My dearest Linda, you say you are not a woman of faith, though your life’s work contradicts that statement. You strived and succeeded in supporting the oppressed politically and with your own funds; you fought for civil rights wherever, whenever needed. Your home was open to anyone who required help.
Well, my dear, I am all about faith: one we delightfully, and respectfully, debated during one of our dinners. But, in reverence for my Lord and love for you, I need to do something. I hope not to offend you, Janet, and your family. I am going to read the Twenty-Third Psalm. I know you know it. If you object, just push my hand away and I will stop. I’ve already seen you use it, perhaps reacting to a stimulus known only to you at this point. Okay, since you’ve squeezed my hand and not let go, I’m taking that as a ‘yes.’

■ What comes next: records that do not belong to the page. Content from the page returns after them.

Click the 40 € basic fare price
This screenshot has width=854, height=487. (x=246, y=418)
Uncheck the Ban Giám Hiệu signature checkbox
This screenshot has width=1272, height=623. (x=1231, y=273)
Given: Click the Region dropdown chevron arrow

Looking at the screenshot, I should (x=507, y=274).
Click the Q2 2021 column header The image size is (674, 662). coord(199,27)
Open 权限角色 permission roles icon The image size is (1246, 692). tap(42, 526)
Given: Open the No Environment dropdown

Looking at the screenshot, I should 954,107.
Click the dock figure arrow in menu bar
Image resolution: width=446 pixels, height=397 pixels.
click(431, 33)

I believe the work we did with the ILCHV marked a shift in my approach and purpose for my artwork. I know you are saying that it was me; I did it, etc. No. It was not I; it was the Lord guiding me. The truth is I was never able, or inclined, to give of myself that way; the complete surrender to another’s need. I confess this to you now. Yet, something happened in that teaching process: I learned how little I knew about the important matters in life as well as facing the stark reality that my own heart was hardened. I was humbled, right-sized by the bravery of the participants, their work, and the results. Thank you, dear Linda, for fighting for them — and for me.

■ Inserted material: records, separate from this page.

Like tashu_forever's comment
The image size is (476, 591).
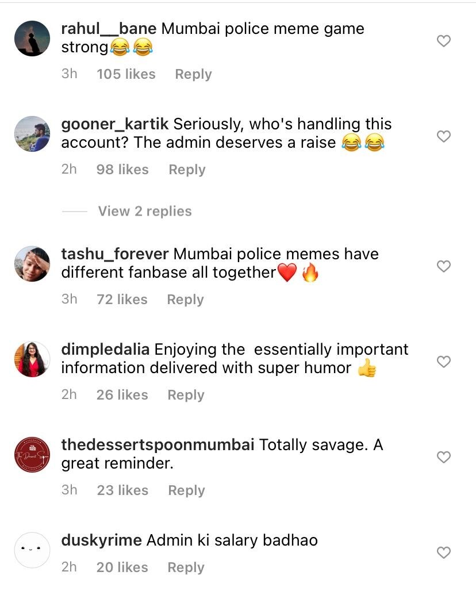point(443,266)
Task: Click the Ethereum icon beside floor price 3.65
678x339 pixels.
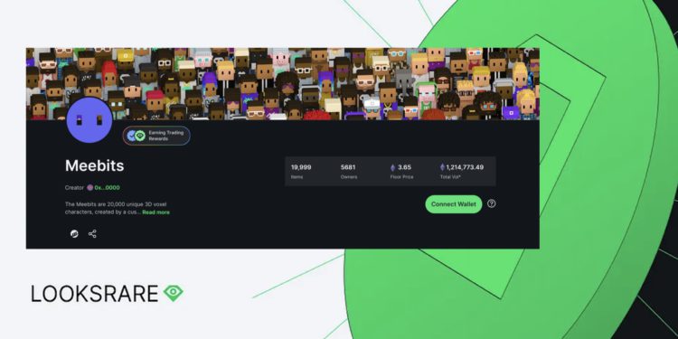Action: pos(392,167)
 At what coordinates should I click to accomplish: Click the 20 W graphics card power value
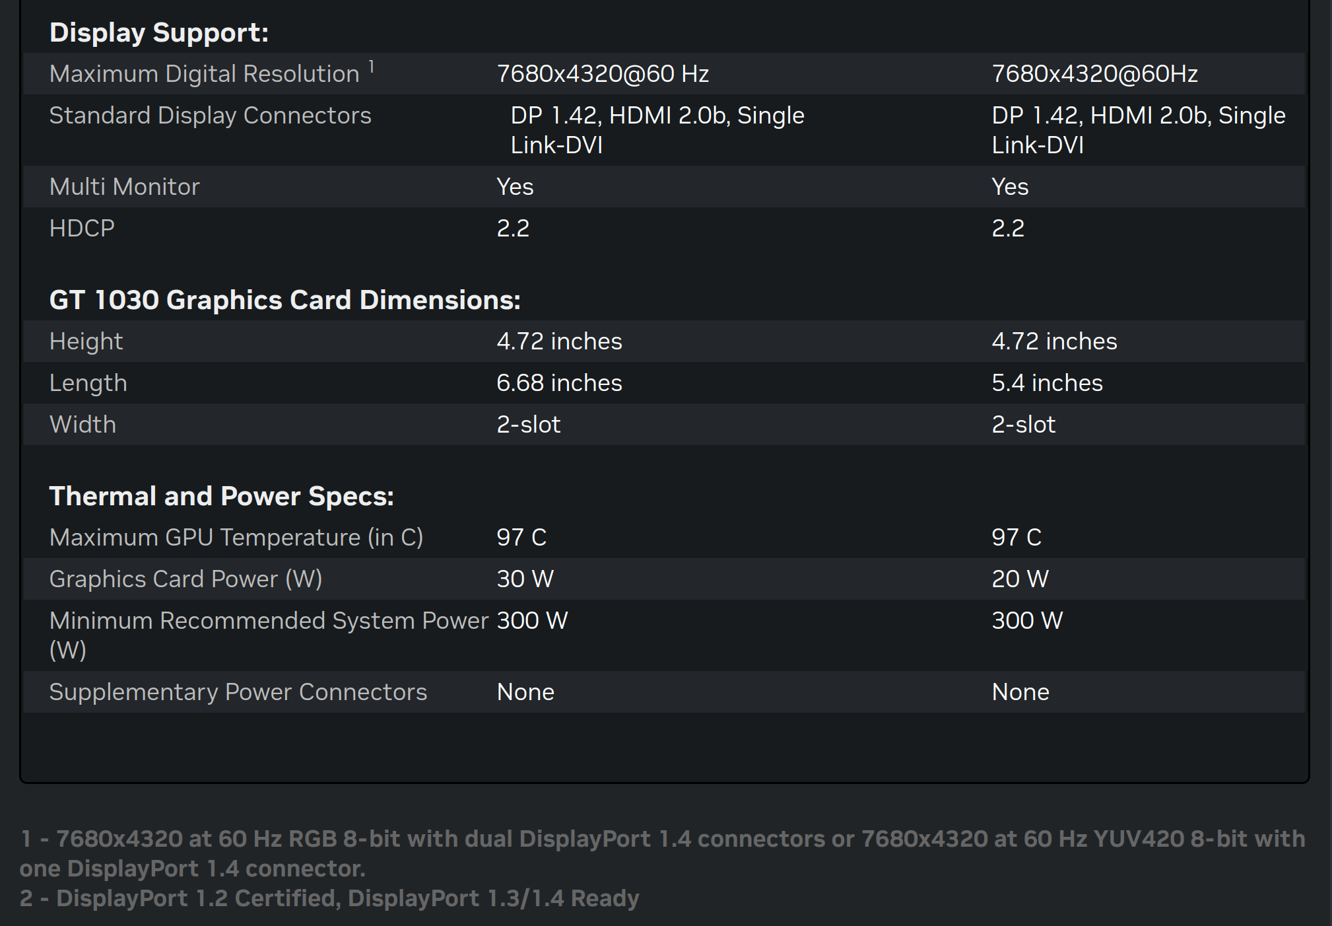click(x=1020, y=579)
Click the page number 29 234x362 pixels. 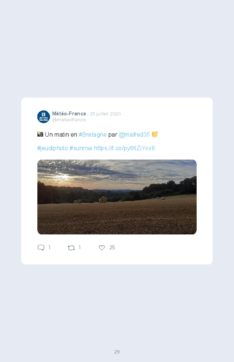pos(117,352)
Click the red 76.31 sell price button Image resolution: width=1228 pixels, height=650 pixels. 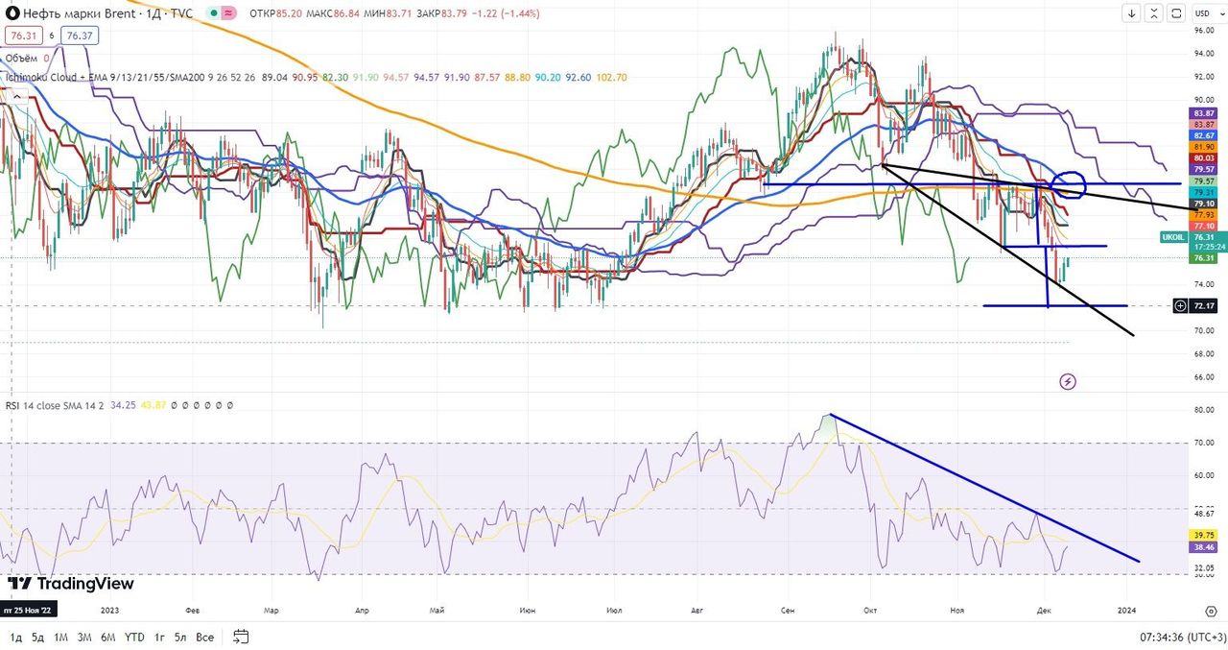[20, 36]
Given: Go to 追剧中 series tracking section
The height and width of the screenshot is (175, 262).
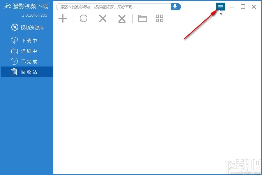Looking at the screenshot, I should coord(24,51).
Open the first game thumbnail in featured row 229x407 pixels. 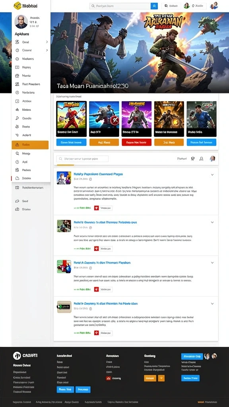[72, 119]

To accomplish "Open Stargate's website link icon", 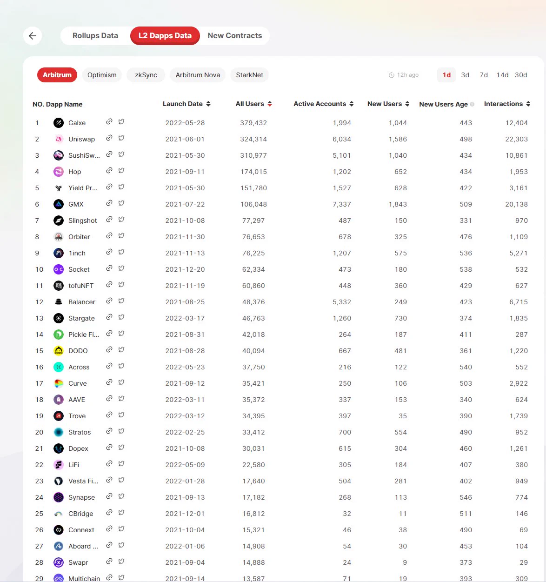I will [x=109, y=317].
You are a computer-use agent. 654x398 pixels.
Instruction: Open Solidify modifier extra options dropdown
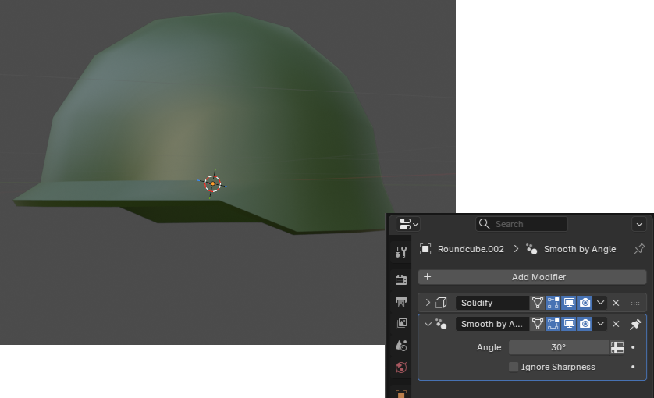coord(600,303)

My dear, there is much more, but it is time for me to say goodbye. I see the corners of your mouth barely turned up in a smile. So, I believe our walk through some shared memories have pleased you. Know how much you are loved.
I took one long last look at Linda, kissed her forehead, and left the room. I walked around the hospice for a short while, noting those in rooms whose occupants were restless and alone; others openly grieving in the lounge areas; still more people who were laughing, probably over a story that was told many times at Thanksgiving dinners about the person in the room preparing to leave this life. My heart urged me to pray for each of them, but not knowing their beliefs I could not.

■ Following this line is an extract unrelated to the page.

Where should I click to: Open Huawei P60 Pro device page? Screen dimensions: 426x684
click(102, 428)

These are some of Linda’s favorite images. She loved the flowers together with “Blue Ridge Mountain Spring,” and “Sky.” I present this pastiche of painterly photographs to celebrate Linda’s life with beauty and an expansive love that defies all boundaries on earth and in heaven.
I was compelled during the drive home to finally give voice to my unuttered prayer in the hospice: Father God, I pray that in all hospices and hospitals each person is anointed with your tender, merciful Grace: the sick and dying, doctors, nurses, technicians, orderlies, chaplains, volunteers, families, friends, and mourners. May they be lifted up and accept Jesus in their hearts, if they haven’t already, allowing Him to wrap them in His Eternal Love, comforting arms, and most assuredly in His peace and rest. I pray in Your Son’s name. Amen.
Once home, I randomly opened my Bible. I was not seeking anything in particular, or so I presumed. However, I landed at Psalm 103:15-17, and the reading of it brought me to the first tears of the day.
Our days on earth are like grass; like wildflowers, we bloom and die. The wind blows and we are gone — as though we had never been here. But the love of the Lord remains forever.
*I have taken poetic license and replaced “he” with “she.” I hope The Bard of Avon forgives my puckishness in this instance.